> AIM OF THE TASK
Convert the lines from the one containing "Open LocalSend history clock icon" through the end of the lines into a JSON list of strings, one string per line, omitting blank lines and any pictures.

> LISTING
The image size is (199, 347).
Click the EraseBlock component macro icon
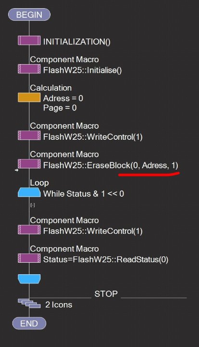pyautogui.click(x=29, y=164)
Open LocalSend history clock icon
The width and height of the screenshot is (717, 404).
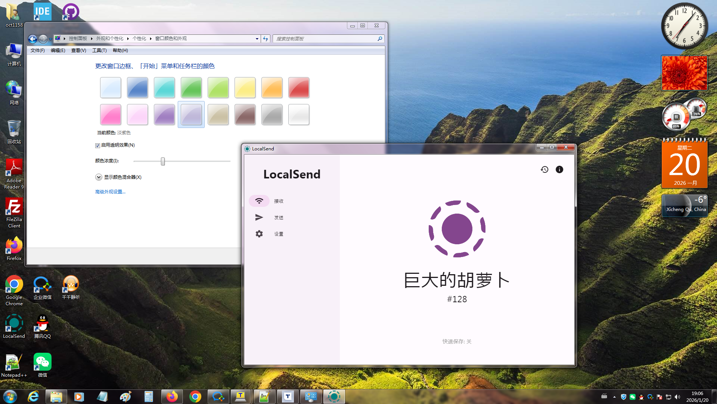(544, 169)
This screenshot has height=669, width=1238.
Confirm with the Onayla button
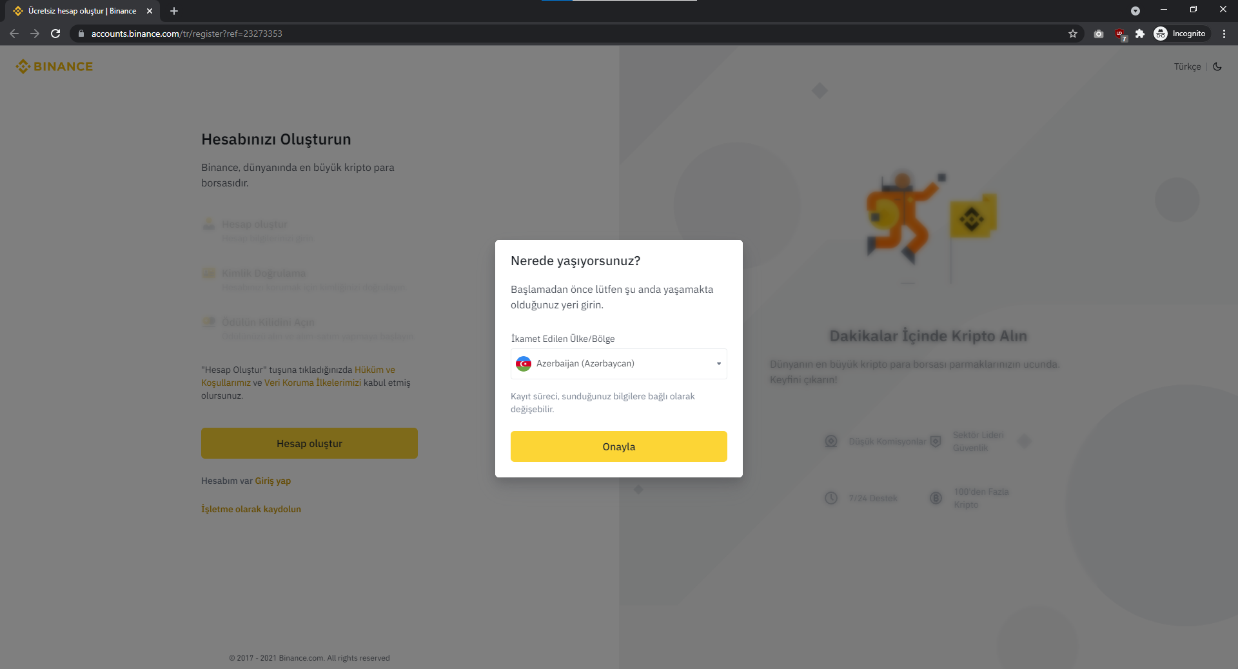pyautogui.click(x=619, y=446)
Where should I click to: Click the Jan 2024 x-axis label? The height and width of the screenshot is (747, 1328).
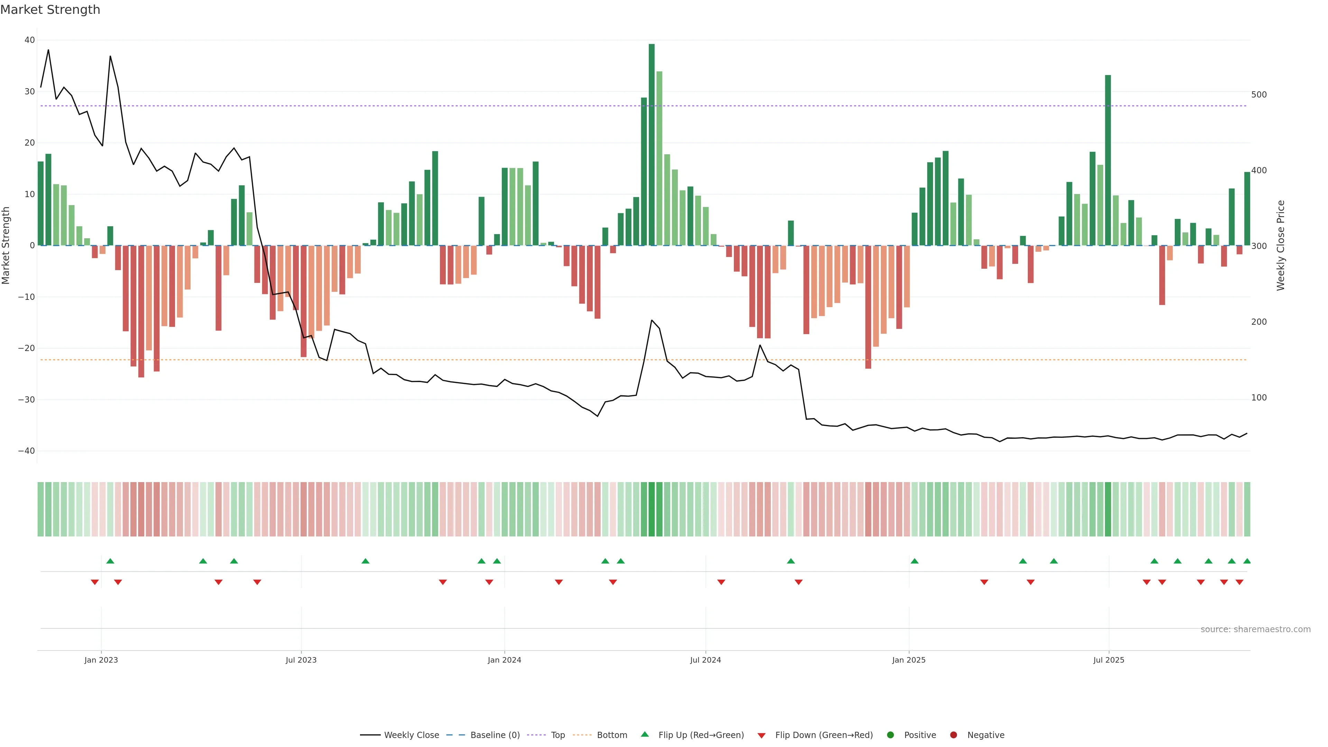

> THE RESULT
[
  "Open LocalSend history clock icon",
  "The width and height of the screenshot is (717, 404).",
  "(544, 169)",
  "This screenshot has height=669, width=1238.",
  "Confirm with the Onayla button",
  "pyautogui.click(x=619, y=446)",
  "Where should I click to: Click the Jan 2024 x-axis label? The height and width of the screenshot is (747, 1328)."
]